Os gastos do governo com juros são altos e devem permanecer em níveis elevados - ao redor de 8% do Produto Interno Bruto (PIB) - nos próximos meses. A trajetória da taxa Selic e as operações de swaps cambiais, dizem especialistas, indicam que a conta salgada não deve ter alívio no curto prazo. Em 12 meses até julho, a conta de juros alcançou R$ 452 bilhões, ou o correspondente a 7,92% do PIB. É o maior percentual desde 2003 (8,41% do PIB), período iniciado com uma taxa Selic de 25,5% ao ano. Hoje, a Selic é de 14,25% ao ano. Com isso, o resultado nominal, que inclui o resultado primário e os juros nominais apropriados, atingiu um déficit de R$ 502,8 bilhões, ou 8,81% do PIB.

O economista Fabio Giambiagi espera que as despesas com juros se mantenham em torno de 7% do PIB nos próximos dois a três anos.
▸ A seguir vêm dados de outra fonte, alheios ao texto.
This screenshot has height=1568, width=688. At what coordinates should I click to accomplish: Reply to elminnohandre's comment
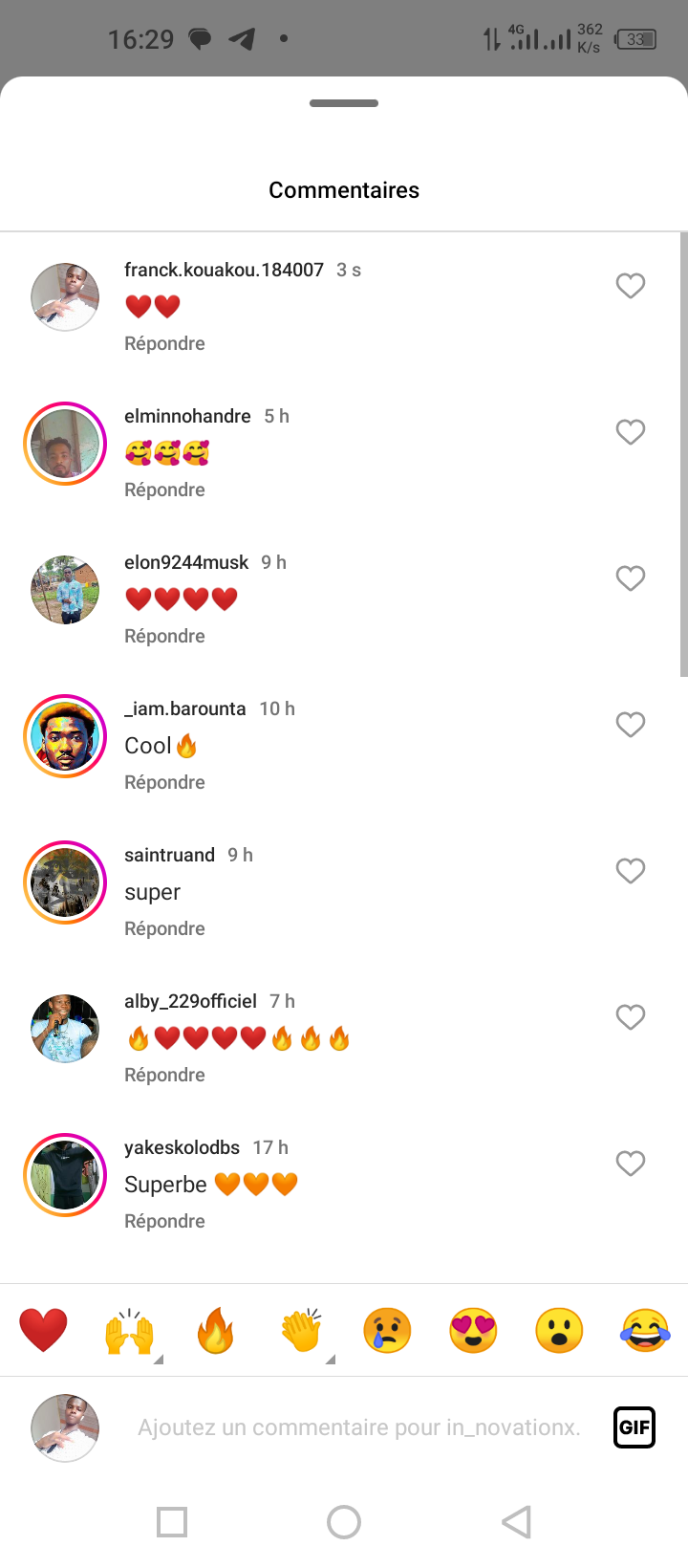(164, 490)
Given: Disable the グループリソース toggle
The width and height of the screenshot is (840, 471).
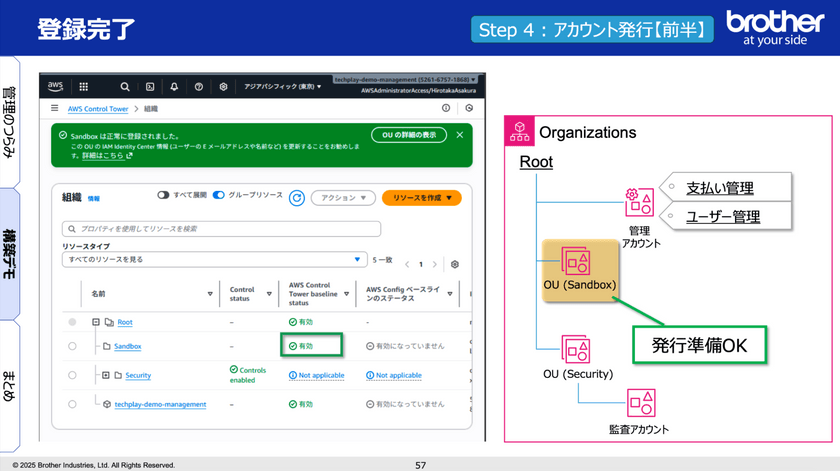Looking at the screenshot, I should click(x=219, y=195).
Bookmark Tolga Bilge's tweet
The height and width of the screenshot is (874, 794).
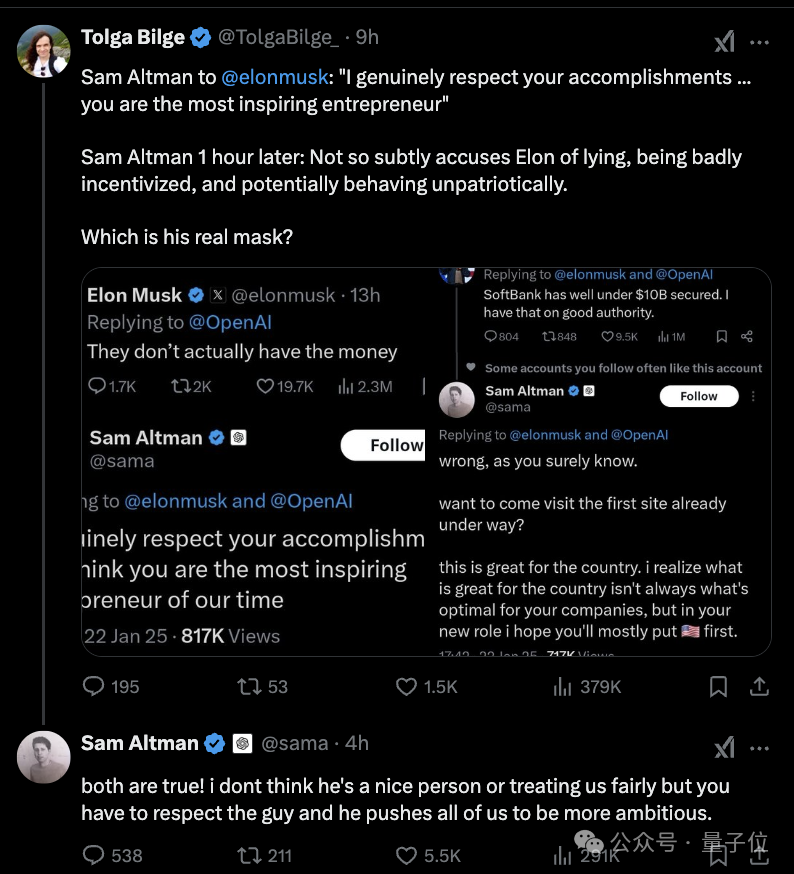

Antes disso, já no fim de 2015, o gasto com juros deve ficar em torno de 8% do PIB. Embora a expectativa seja de recuo da inflação, diz Giambiagi, é preciso incluir no cenário de juros a retomada da alta da taxa americana ainda neste ano, o que deve limitar o espaço para a queda dos juros locais. Além disso, diz ele, a trajetória futura da conta dependerá das operações de swaps.

"Quando o governo precisa honrar um vencimento e o câmbio está pressionado, no mês em que isso ocorre gasta-se um valor muito elevado a título de juros. O contrário ocorre se o câmbio [o real] se aprecia, mas isso não tem sido muito comum recentemente", diz Giambiagi. Grosso modo, as operações de swap cambial equivalem à venda de dólares no mercado futuro e funcionam como operações de troca entre a variação da taxa de câmbio e a Selic. Quando o câmbio varia menos do que a Selic, o BC tem lucro. Na situação contrária é o BC que paga ao mercado - o que vem ocorrendo no período mais recente diante da desvalorização do real, com prejuízos ao BC. Como resultado, sobe o gasto com juro e também o déficit nominal.

Especialista em contas públicas, Felipe Salto diz que os 2,5 pontos percentuais a mais de juros desde dezembro - de 11,75% para uma taxa Selic de 14,25% ao ano - significam gasto adicional na despesa com juros de R$ 15,625 bilhões entre agosto e dezembro, ou 0,3% do PIB. Simplificado, o cálculo diz que cada aumento de um ponto no juro gera gastos de R$ 15 bilhões em 12 meses. À conta, Salto soma mais 0,2% do PIB, que é o efeito do resultado desfavorável esperado para as operações de swaps cambiais no período, considerando projeção conservadora para o dólar no fim do ano, de R$ 3,50. Selic e swaps cambiais juntos, portanto, levariam a despesa com juro para perto de 8%. "É uma fábula", diz ele, que é também assessor econômico do senador José Serra (PSDB-SP).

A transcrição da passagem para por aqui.